/ 20 December 2001

Some retrospection

channel vision Robert Kirby

This is the last column of the year and, as is the habit of columnists, I take a fearful look across the year behind us to see what really stood out in television. No prizes for guessing that the coverage of the World Trade Center attacks was the winner in a race no one wanted to run. Daily the excesses of a world that seems to have gone mad, crowded our screens. In one day last week we had the Indian parliamentary incursions, new West Bank bombings, the vision of the monster, Osama bin Laden, smugly accepting compliments for his mass murderings, the reporting of yet more rapes of children, and the rest of the daily horror stories. I suppose the worst of all”amusement” came in the form of South Africa’s first taste of”reality” television. Big Brother’s success was a small masterpiece of marketing and about as entertaining as watching a pile of domestic garbage decay. What it said about the level of South African taste is better not to imagine. As far as political television went, what stood out more than anything else was another 12 month-long display of a slavish SABC news department wielding its many tongues. In one Sunday evening broadcast the reliably dubious Mr Tony Yengeni was holding forth on how pristine the ANC’s motives in the current arms deal were. Butter wouldn’t have melted. A few weeks later we had to watch Frene Ginwala declaiming on in her usual pompous tones about the traditions and ethics of the democratic institution of Parliament. Butter would actually have grown harder in the iciness of her disdain for criticism. If you wait for it there is some justice. One of the most pleasurable moments of the entire year was watching Mr Y under arrest for fraud and not a sign of the supercilious sneer to be seen never mind a token of humility from the Sari With The Whinge On Top. For political interviews, first, second and third prize for 2001 go to Debora Patta for her resounding lashing on e-tv’s 3rd Degree of Lieutenant General Andrew Masondo. Patta was asking Masondo about the mysterious disappearance of about R300-million, funding from the Department of Defence for the Service Corps, of which he is the chief. It was an interview that deserves some sort of prize. It should go down both as a classicand a benchmark.

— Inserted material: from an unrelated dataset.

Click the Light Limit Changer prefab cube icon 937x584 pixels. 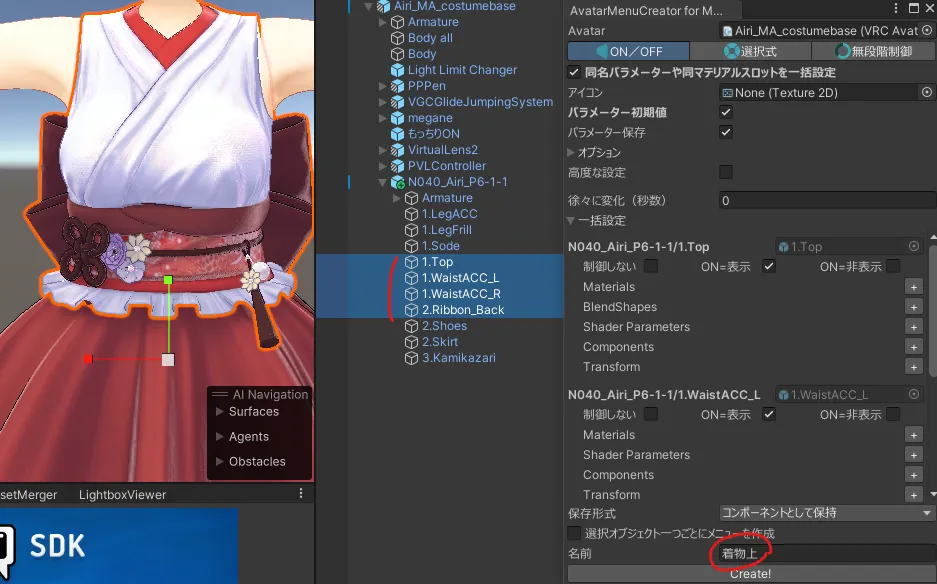click(397, 70)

For pure greasy toadiness in political reporting, Mr Thabo Mbeki’s devoted SABC television press corps sycophant, Miranda Strydom, takes the prize: a bright orange industrial strength suction pump (flatteries not included) and which should help her slither even further into the warm grottoes of favour. The BBC’s roving moralist, Lord Tim Sebastian of Hardtalk, visited South Africa this year, emitting his two-dimensional verities in all directions. It must be wonderful to know so much about everybody else’s mistakes and misinterpretations as Tim Sebastian does a truly god-like charity. Why he chose to give time to the slimiest of apartheid’s white police trash, Craig Williamson, is hard to understand. Tim, of course, had an ethical defence ready almost as credible as Williamson’s was for posting bombs to kill children. Tim told Carte Blanche that at the end of the interview he didn’t shake Craig’s hand as he never shakes the hands of killers. What terrible punishment was this. For much of the year Special Assignment seemed loath to abandon its obsession with prostitution, even dragging in street children, filming innocent visitors to night clubs and then editing them into other footage so that they looked like denizens of a drug den. The Broadcasting Complaints Commission of South Africa scolded them. The highlight of Special Assignment’s year was their ludicrous”investigation” of the deaths of some sea birds that had been imprisoned in dingy concrete pens at an East London aquarium more a release for the poor creatures than anything else. For me, two small untrumpeted programmes, transmitted late one Sunday afternoon on SABC 3, were of the year’s most telling television. One told of the sudden and unexpected devastation visited upon deep forest dwellers in Cameroon. In this case it was not political extremism that brought panic and chaos to this small community, rather a bitter and focused terrorism of a different sort: the arrival in their edenic lives of monstrous machines, the cable and fire, the mechanical brutality of French loggers. The other was the BBC examination of the slave children of West Africa: the revelation that there is currently an inhuman trade in which 200 000 children are bartered into slave labour every year. The SABC, or course, didn’t touch this one.